Assignment: Print out the data below with every line intact.

++++

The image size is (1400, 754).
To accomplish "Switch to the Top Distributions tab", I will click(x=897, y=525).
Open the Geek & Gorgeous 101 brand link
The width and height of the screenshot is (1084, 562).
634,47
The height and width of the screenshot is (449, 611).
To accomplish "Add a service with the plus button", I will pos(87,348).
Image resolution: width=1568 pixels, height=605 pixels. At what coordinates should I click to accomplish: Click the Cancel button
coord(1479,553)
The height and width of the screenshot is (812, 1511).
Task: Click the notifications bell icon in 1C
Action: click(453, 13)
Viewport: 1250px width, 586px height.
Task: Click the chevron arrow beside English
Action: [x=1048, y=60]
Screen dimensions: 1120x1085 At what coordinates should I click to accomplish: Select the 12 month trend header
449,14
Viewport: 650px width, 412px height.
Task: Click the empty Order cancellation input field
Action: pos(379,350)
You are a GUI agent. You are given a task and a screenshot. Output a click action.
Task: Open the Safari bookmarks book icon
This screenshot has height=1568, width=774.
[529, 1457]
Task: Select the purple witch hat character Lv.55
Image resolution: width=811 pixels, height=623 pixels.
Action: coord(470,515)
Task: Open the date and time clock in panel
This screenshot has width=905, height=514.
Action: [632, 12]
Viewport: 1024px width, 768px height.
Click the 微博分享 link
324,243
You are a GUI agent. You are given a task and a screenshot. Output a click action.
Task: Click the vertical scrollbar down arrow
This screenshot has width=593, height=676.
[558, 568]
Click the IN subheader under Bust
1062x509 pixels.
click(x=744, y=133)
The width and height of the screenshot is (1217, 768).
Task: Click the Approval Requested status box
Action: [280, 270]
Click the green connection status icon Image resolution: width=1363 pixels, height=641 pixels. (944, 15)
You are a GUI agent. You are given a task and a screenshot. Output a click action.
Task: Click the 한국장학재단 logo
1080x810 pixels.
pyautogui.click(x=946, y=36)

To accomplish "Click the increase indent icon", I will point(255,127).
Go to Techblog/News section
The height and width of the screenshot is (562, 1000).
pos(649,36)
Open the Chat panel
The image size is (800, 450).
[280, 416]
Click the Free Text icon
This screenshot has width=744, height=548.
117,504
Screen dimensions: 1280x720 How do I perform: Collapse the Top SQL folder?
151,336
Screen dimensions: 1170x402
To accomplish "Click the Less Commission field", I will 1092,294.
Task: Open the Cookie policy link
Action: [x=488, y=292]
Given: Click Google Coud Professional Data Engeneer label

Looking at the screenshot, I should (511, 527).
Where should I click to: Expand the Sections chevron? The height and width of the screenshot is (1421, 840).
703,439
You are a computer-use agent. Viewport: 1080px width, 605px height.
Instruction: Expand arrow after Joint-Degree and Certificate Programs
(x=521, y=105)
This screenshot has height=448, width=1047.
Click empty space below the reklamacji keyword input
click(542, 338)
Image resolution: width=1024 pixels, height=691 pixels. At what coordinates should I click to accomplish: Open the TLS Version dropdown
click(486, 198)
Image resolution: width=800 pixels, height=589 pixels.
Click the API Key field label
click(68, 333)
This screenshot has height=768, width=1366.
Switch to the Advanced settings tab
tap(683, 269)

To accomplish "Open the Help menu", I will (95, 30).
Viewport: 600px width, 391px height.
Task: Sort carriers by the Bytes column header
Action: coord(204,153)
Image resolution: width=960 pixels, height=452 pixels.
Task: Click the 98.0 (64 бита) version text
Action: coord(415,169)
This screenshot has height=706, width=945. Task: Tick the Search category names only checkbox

++++

Written answer:
The image size is (1400, 754).
To accomplish "Switch to the Top Distributions tab", I will click(x=897, y=525).
Open the Geek & Gorgeous 101 brand link
The width and height of the screenshot is (1084, 562).
634,47
The height and width of the screenshot is (449, 611).
To accomplish "Add a service with the plus button", I will pos(87,348).
Image resolution: width=1568 pixels, height=605 pixels. At what coordinates should I click to accomplish: Click the Cancel button
coord(1479,553)
The height and width of the screenshot is (812, 1511).
Task: Click the notifications bell icon in 1C
Action: click(453, 13)
Viewport: 1250px width, 586px height.
Task: Click the chevron arrow beside English
Action: [x=1048, y=60]
Screen dimensions: 1120x1085 At what coordinates should I click to accomplish: Select the 12 month trend header
449,14
Viewport: 650px width, 412px height.
Task: Click the empty Order cancellation input field
Action: pos(379,350)
You are a GUI agent. You are given a task and a screenshot. Output a click action.
Task: Open the Safari bookmarks book icon
This screenshot has height=1568, width=774.
[529, 1457]
Task: Select the purple witch hat character Lv.55
Image resolution: width=811 pixels, height=623 pixels.
Action: coord(470,515)
Task: Open the date and time clock in panel
This screenshot has width=905, height=514.
Action: [632, 12]
Viewport: 1024px width, 768px height.
Click the 微博分享 link
324,243
You are a GUI agent. You are given a task and a screenshot. Output a click action.
Task: Click the vertical scrollbar down arrow
This screenshot has width=593, height=676.
[558, 568]
Click the IN subheader under Bust
1062x509 pixels.
click(x=744, y=133)
The width and height of the screenshot is (1217, 768).
Task: Click the Approval Requested status box
Action: [280, 270]
Click the green connection status icon Image resolution: width=1363 pixels, height=641 pixels. (944, 15)
You are a GUI agent. You are given a task and a screenshot. Output a click action.
Task: Click the 한국장학재단 logo
1080x810 pixels.
pyautogui.click(x=946, y=36)

To accomplish "Click the increase indent icon", I will point(255,127).
Go to Techblog/News section
The height and width of the screenshot is (562, 1000).
pos(649,36)
Open the Chat panel
The image size is (800, 450).
[280, 416]
Click the Free Text icon
This screenshot has width=744, height=548.
117,504
Screen dimensions: 1280x720 How do I perform: Collapse the Top SQL folder?
151,336
Screen dimensions: 1170x402
To accomplish "Click the Less Commission field", I will 1092,294.
Task: Open the Cookie policy link
Action: [x=488, y=292]
Given: Click Google Coud Professional Data Engeneer label

Looking at the screenshot, I should (511, 527).
Where should I click to: Expand the Sections chevron? The height and width of the screenshot is (1421, 840).
703,439
You are a computer-use agent. Viewport: 1080px width, 605px height.
Instruction: Expand arrow after Joint-Degree and Certificate Programs
(x=521, y=105)
This screenshot has height=448, width=1047.
Click empty space below the reklamacji keyword input
click(542, 338)
Image resolution: width=1024 pixels, height=691 pixels. At what coordinates should I click to accomplish: Open the TLS Version dropdown
click(486, 198)
Image resolution: width=800 pixels, height=589 pixels.
Click the API Key field label
click(68, 333)
This screenshot has height=768, width=1366.
Switch to the Advanced settings tab
tap(683, 269)

To accomplish "Open the Help menu", I will (95, 30).
Viewport: 600px width, 391px height.
Task: Sort carriers by the Bytes column header
Action: coord(204,153)
Image resolution: width=960 pixels, height=452 pixels.
Task: Click the 98.0 (64 бита) version text
Action: coord(415,169)
This screenshot has height=706, width=945. Task: Tick the Search category names only checkbox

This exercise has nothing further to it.